YeniSafak.com “ Türkiye'nin birikimi... ” Yazarlar

 
Ana Sayfa...
Gündem'den...
Politika'dan...
Ekonomiden...
Dünya'dan...
Kültür'den...
Yazarlar'dan

  Arşivden Arama

 

 

Sami Selçuk'lar Türkiye'nin şansıdır!.

Türkiye'nin 1'inci Cumhurbaşkanı Mustafa Kemal Atatürk, 10 Kasım 1938'de öldü..

Atatürk öldüğü zaman, henüz Sovyetler Birliği çökmemişti.. İkinci Dünya Savaşı da başlamamıştı.. "Avrupa" denilince, akla ya Hitler ya Mussolini gelirdi.. Hitler Almanya'da, Mussolini İtalya'da iktidardaydılar..

Atatürk öldüğü zaman, dünya ne "jet uçağı"nı, ne "televizyon"u, ne "Birleşmiş Milletler"i, ne "bilgi-sayar"ı, ne "İnter-net"i biliyordu..

Atatürk'ün öldüğü 1938'de Bill Gates henüz doğmamış, Nelson Mandela hapse girmemiş, tomografi icad edilmemiş, pensilin ve anti-biyotikler bulunmamıştı. "Avrupa İnsan Hakları Mahkemesi" de, "Kopenhag Kriterleri" de henüz akıllarda bile yoktu.. "Avrupa devletleri" denilince, "sömürgeler" akla gelirdi.. Ortada ne Hindistan, ne Gana ve ne de Vietnam vardı..

Atatürk'ün yaşamında Türk toplumuna hedef olarak gösterdiği "çağdaş uygarlık düzeyi" ve "Batılılık", bugünkünden bambaşka bir olguydu.

Atatürk'ün öldüğü 1938'de, Türkiye'de "Tek Parti" rejimi vardı.. İçişleri Bakanı tek parti CHP'nin genel sekreteri, valiler de CHP'nin il başkanlarıydılar.. CHP'nin "6 ok"u, Anayasa'da yazılıydı.. Başbakan'ın emriyle, gazete kapatılırdı.. CHP dışındaki her görüşe, siyaset yasaktı.. Nazım Hikmet hapisteydi.. Eski Başbakan İsmet İnönü, "yanlış anlaşılabilir" endişesi ile Ankara'dan İstanbul'a gelemezdi..

Şimdi 2000 yılındayız..

Atatürk'ün ölümünden bu yana, 62 yıl geçti.. Bırakın 62 yılda Türkiye'nin ve dünyanın ne kadar değiştiğini.. Son 15-20 yılda ne değişiklikler olduğunu hatırlayın..

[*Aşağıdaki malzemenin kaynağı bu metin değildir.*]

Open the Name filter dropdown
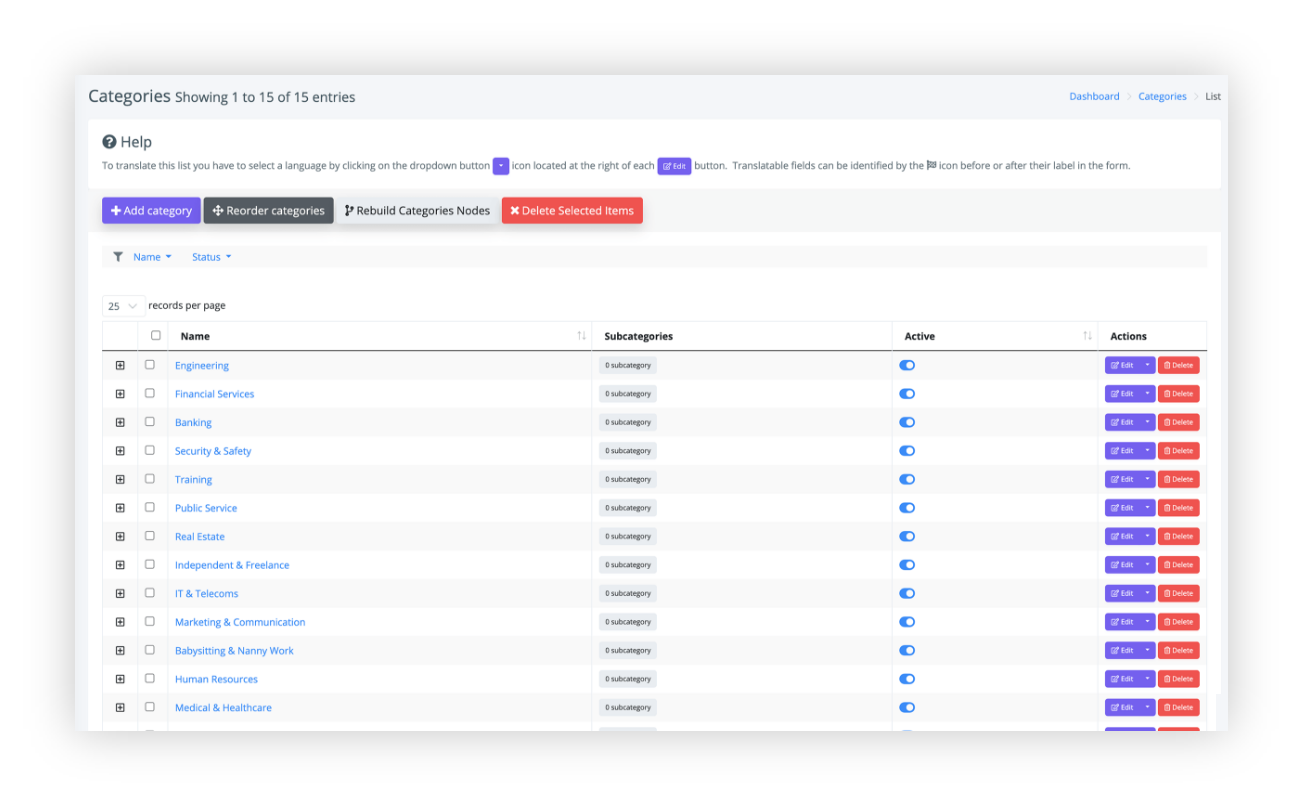This screenshot has height=806, width=1303. pyautogui.click(x=152, y=257)
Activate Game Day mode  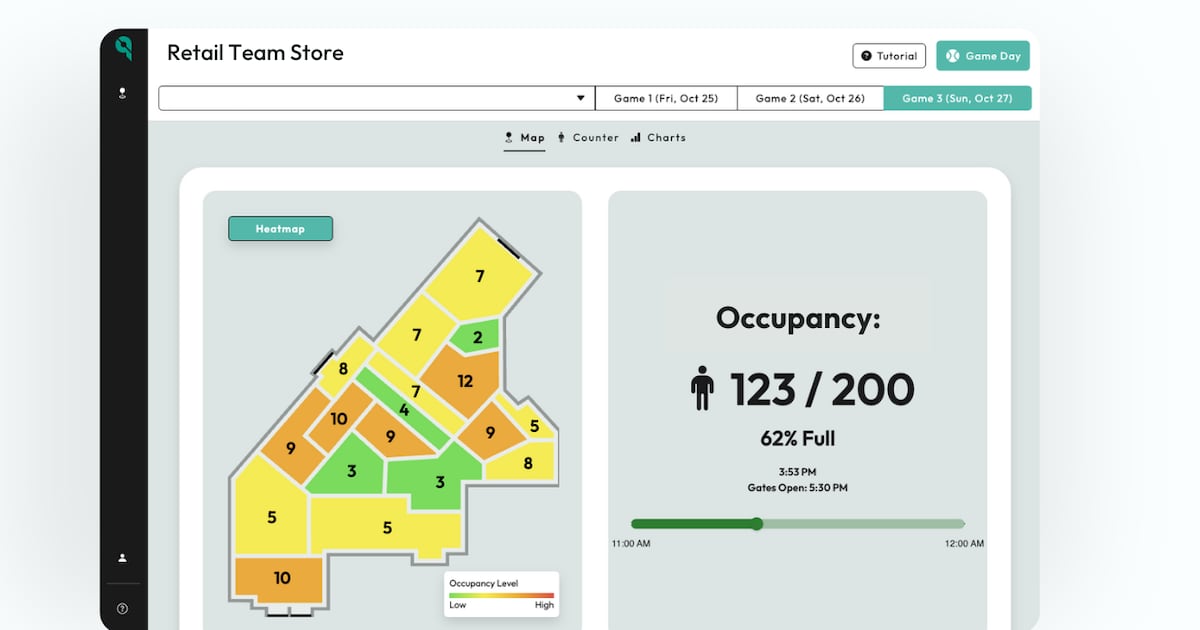[983, 56]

Ama hâlâ birileri, Atatürk'ün seslendirdiği "çağdaş uygarlık düzeyi"ni, 1930'lu yılların Avrupa'sı ve Amerika'sı gibi alıp, topluma sunmaya çalışıyor..

"Çağdaş uygarlık düzeyi", yenidir, günceldir, ileridir..

Atatürk bugün yaşayıp, "çağdaş uygarlık düzeyi" deseydi, "Tek Parti"yi mi buna örnek gösterirdi?.

Biraz aklımızı başımıza toplamalıyız..

Farklı görüşlerin yok edilmek istenildiği, "insan hakları" söylemlerinin "bölücülük"le eşdeğer tutulduğu, "hukukun üstünlüğü" ilkesinin "devlet"e yönelmiş bir tehdit olarak görüldüğü bir model, "çağdaş uygarlık düzeyi" olabilir mi?

Bu kafa, yıllarca Türkiye'de "özelleştirme"ye de karşı çıktı.. Sanki telefonu Türkler icad etmiş ve sanki telefon şebekelerini Türk teknolojisi ile kurmuşuz gibi, PTT de, "milli değerler" arasında ve "bağımsızlığın simgesi" gibi sunuldu..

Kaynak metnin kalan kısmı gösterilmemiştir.